** Opening Excerpted data block **

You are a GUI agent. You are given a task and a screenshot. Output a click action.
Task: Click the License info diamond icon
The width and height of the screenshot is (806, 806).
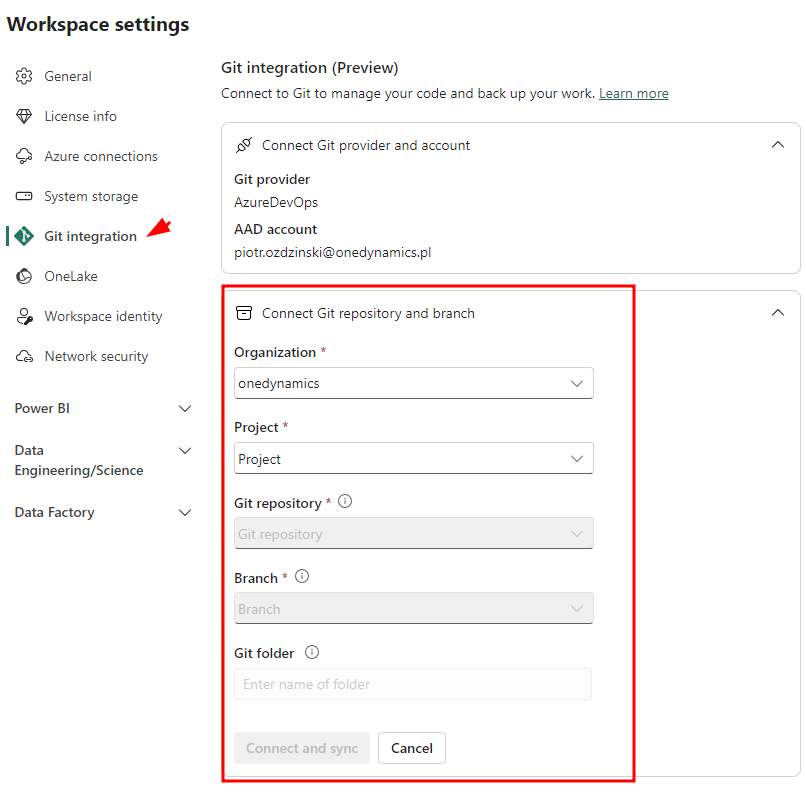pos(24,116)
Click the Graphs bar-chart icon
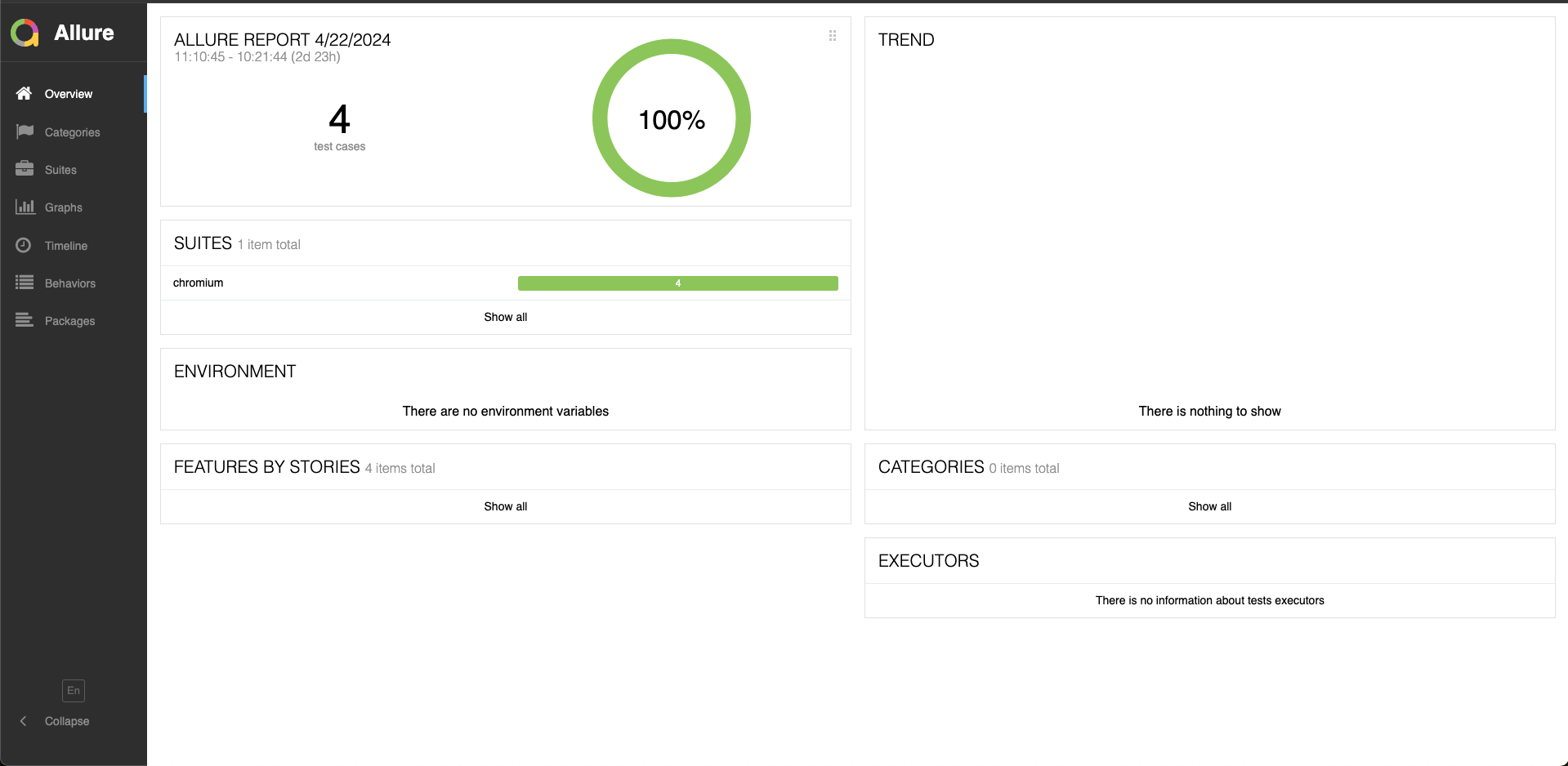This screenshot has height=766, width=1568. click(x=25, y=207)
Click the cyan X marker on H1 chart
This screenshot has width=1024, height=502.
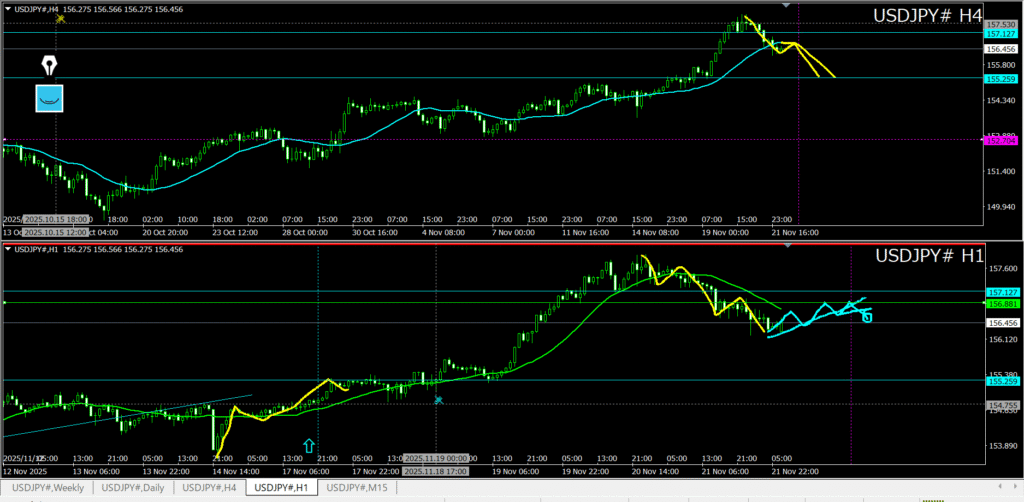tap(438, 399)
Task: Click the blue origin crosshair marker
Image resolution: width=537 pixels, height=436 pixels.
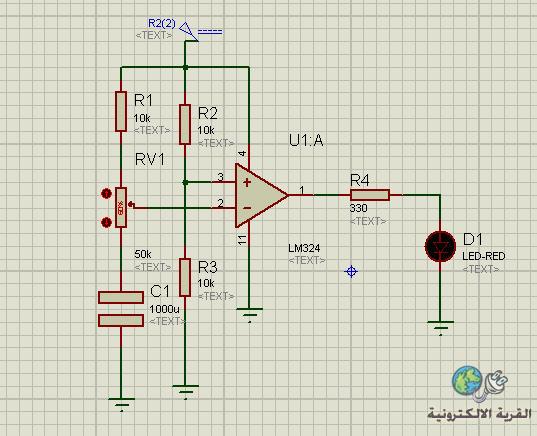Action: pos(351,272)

** Closing Excerpted data block **
** Opening Excerpted data block **

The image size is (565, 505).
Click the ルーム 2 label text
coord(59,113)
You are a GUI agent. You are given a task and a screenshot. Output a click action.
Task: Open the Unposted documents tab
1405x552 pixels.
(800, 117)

** Closing Excerpted data block **

**Aim of the exercise:** What is the number of lines above that contain the string "marker"? Answer with that number only.

**Answer section:** 2